Your task
Copy all of the material below word for word, keeping every line and character unchanged.

Information provided
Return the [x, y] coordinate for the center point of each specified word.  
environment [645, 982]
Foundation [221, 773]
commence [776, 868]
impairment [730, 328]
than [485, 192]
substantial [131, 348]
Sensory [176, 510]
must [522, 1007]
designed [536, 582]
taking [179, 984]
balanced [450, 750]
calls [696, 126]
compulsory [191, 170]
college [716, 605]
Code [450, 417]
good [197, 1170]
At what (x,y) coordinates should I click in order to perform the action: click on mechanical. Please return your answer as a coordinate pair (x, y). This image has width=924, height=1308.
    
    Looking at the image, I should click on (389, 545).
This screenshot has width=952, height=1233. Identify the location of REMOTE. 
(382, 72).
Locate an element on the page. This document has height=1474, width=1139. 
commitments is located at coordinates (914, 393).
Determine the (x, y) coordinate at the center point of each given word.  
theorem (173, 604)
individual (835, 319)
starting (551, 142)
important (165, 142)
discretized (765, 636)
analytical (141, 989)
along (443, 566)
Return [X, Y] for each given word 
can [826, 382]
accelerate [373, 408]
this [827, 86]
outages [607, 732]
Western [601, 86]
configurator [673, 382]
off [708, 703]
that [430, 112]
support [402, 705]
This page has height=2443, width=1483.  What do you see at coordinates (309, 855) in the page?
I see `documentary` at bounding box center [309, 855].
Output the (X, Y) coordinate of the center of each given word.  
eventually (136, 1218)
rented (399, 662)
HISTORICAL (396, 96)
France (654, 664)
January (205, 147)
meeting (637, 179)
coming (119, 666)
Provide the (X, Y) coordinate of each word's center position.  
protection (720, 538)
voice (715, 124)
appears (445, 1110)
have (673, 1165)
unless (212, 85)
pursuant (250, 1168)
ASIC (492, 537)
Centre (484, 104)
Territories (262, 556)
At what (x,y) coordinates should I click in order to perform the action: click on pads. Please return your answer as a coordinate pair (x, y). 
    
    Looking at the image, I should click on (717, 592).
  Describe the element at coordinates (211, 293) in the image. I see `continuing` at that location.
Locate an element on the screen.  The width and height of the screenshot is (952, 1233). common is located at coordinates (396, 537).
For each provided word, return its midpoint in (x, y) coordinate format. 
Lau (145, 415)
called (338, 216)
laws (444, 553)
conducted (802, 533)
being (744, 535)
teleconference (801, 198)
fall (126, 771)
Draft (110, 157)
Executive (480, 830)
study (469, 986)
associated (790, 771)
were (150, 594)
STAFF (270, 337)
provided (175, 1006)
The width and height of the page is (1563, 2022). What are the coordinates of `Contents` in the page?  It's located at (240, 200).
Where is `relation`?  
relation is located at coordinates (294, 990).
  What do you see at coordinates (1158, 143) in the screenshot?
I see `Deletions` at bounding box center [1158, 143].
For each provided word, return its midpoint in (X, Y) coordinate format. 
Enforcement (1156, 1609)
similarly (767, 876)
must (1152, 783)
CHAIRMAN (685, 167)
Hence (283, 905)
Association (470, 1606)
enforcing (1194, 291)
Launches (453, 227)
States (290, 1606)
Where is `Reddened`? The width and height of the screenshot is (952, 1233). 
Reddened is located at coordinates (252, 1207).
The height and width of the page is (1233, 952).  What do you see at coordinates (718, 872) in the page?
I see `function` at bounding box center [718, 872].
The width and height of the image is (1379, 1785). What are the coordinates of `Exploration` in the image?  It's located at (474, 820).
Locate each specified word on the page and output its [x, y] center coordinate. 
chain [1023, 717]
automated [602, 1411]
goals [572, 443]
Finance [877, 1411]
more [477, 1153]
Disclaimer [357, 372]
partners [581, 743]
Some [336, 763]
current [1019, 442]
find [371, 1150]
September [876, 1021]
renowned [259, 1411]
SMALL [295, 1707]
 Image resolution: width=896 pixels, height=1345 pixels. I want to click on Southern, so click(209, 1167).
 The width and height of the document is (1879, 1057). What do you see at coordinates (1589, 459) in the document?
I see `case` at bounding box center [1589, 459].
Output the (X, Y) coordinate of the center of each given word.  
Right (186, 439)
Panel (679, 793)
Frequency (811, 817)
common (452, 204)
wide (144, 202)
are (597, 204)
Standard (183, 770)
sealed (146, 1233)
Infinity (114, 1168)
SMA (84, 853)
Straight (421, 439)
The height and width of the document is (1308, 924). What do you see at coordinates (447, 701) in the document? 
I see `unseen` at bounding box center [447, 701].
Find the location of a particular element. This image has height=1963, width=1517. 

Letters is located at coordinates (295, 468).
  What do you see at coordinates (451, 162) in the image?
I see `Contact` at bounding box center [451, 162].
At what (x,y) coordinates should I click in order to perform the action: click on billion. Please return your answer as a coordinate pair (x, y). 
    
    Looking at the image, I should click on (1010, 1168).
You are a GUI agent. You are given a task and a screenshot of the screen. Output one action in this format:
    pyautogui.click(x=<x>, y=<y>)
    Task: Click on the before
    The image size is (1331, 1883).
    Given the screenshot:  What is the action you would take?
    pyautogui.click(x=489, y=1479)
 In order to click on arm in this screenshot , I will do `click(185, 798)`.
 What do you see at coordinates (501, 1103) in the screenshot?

Written response
Return the [x, y] coordinate for the center point of each specified word.  
environment [645, 982]
Foundation [221, 773]
commence [776, 868]
impairment [730, 328]
than [485, 192]
substantial [131, 348]
Sensory [176, 510]
must [522, 1007]
designed [536, 582]
taking [179, 984]
balanced [450, 750]
calls [696, 126]
compulsory [191, 170]
college [716, 605]
Code [450, 417]
good [197, 1170]
At what (x,y) coordinates should I click in order to perform the action: click on mechanical. Please return your answer as a coordinate pair (x, y). This image has width=924, height=1308.
    
    Looking at the image, I should click on (389, 545).
This screenshot has width=952, height=1233. Identify the location of REMOTE. 
(382, 72).
Locate an element on the page. This document has height=1474, width=1139. 
commitments is located at coordinates (914, 393).
Determine the (x, y) coordinate at the center point of each given word.  
theorem (173, 604)
individual (835, 319)
starting (551, 142)
important (165, 142)
discretized (765, 636)
analytical (141, 989)
along (443, 566)
Return [X, Y] for each given word 
can [826, 382]
accelerate [373, 408]
this [827, 86]
outages [607, 732]
Western [601, 86]
configurator [673, 382]
off [708, 703]
that [430, 112]
support [402, 705]
This page has height=2443, width=1483.  What do you see at coordinates (309, 855) in the page?
I see `documentary` at bounding box center [309, 855].
Output the (X, Y) coordinate of the center of each given word.  
eventually (136, 1218)
rented (399, 662)
HISTORICAL (396, 96)
France (654, 664)
January (205, 147)
meeting (637, 179)
coming (119, 666)
Provide the (X, Y) coordinate of each word's center position.  
protection (720, 538)
voice (715, 124)
appears (445, 1110)
have (673, 1165)
unless (212, 85)
pursuant (250, 1168)
ASIC (492, 537)
Centre (484, 104)
Territories (262, 556)
At what (x,y) coordinates should I click in order to perform the action: click on pads. Please return your answer as a coordinate pair (x, y). 
    
    Looking at the image, I should click on (717, 592).
  Describe the element at coordinates (211, 293) in the image. I see `continuing` at that location.
Locate an element on the screen.  The width and height of the screenshot is (952, 1233). common is located at coordinates (396, 537).
For each provided word, return its midpoint in (x, y) coordinate format. 
Lau (145, 415)
called (338, 216)
laws (444, 553)
conducted (802, 533)
being (744, 535)
teleconference (801, 198)
fall (126, 771)
Draft (110, 157)
Executive (480, 830)
study (469, 986)
associated (790, 771)
were (150, 594)
STAFF (270, 337)
provided (175, 1006)
The width and height of the page is (1563, 2022). What are the coordinates of `Contents` in the page?  It's located at (240, 200).
Where is `relation`?  
relation is located at coordinates (294, 990).
  What do you see at coordinates (1158, 143) in the screenshot?
I see `Deletions` at bounding box center [1158, 143].
For each provided word, return its midpoint in (X, Y) coordinate format. 
Enforcement (1156, 1609)
similarly (767, 876)
must (1152, 783)
CHAIRMAN (685, 167)
Hence (283, 905)
Association (470, 1606)
enforcing (1194, 291)
Launches (453, 227)
States (290, 1606)
Where is `Reddened`? The width and height of the screenshot is (952, 1233). 
Reddened is located at coordinates (252, 1207).
The height and width of the page is (1233, 952).  What do you see at coordinates (718, 872) in the page?
I see `function` at bounding box center [718, 872].
The width and height of the image is (1379, 1785). What are the coordinates of `Exploration` in the image?  It's located at (474, 820).
Locate each specified word on the page and output its [x, y] center coordinate. 
chain [1023, 717]
automated [602, 1411]
goals [572, 443]
Finance [877, 1411]
more [477, 1153]
Disclaimer [357, 372]
partners [581, 743]
Some [336, 763]
current [1019, 442]
find [371, 1150]
September [876, 1021]
renowned [259, 1411]
SMALL [295, 1707]
 Image resolution: width=896 pixels, height=1345 pixels. I want to click on Southern, so click(209, 1167).
 The width and height of the document is (1879, 1057). What do you see at coordinates (1589, 459) in the document?
I see `case` at bounding box center [1589, 459].
Output the (X, Y) coordinate of the center of each given word.  
Right (186, 439)
Panel (679, 793)
Frequency (811, 817)
common (452, 204)
wide (144, 202)
are (597, 204)
Standard (183, 770)
sealed (146, 1233)
Infinity (114, 1168)
SMA (84, 853)
Straight (421, 439)
The height and width of the document is (1308, 924). What do you see at coordinates (447, 701) in the document? 
I see `unseen` at bounding box center [447, 701].
Find the location of a particular element. This image has height=1963, width=1517. 

Letters is located at coordinates (295, 468).
  What do you see at coordinates (451, 162) in the image?
I see `Contact` at bounding box center [451, 162].
At what (x,y) coordinates should I click in order to perform the action: click on billion. Please return your answer as a coordinate pair (x, y). 
    
    Looking at the image, I should click on (1010, 1168).
You are a GUI agent. You are given a task and a screenshot of the screen. Output one action in this format:
    pyautogui.click(x=<x>, y=<y>)
    Task: Click on the before
    The image size is (1331, 1883).
    Given the screenshot:  What is the action you would take?
    pyautogui.click(x=489, y=1479)
 In order to click on arm in this screenshot , I will do `click(185, 798)`.
 What do you see at coordinates (501, 1103) in the screenshot?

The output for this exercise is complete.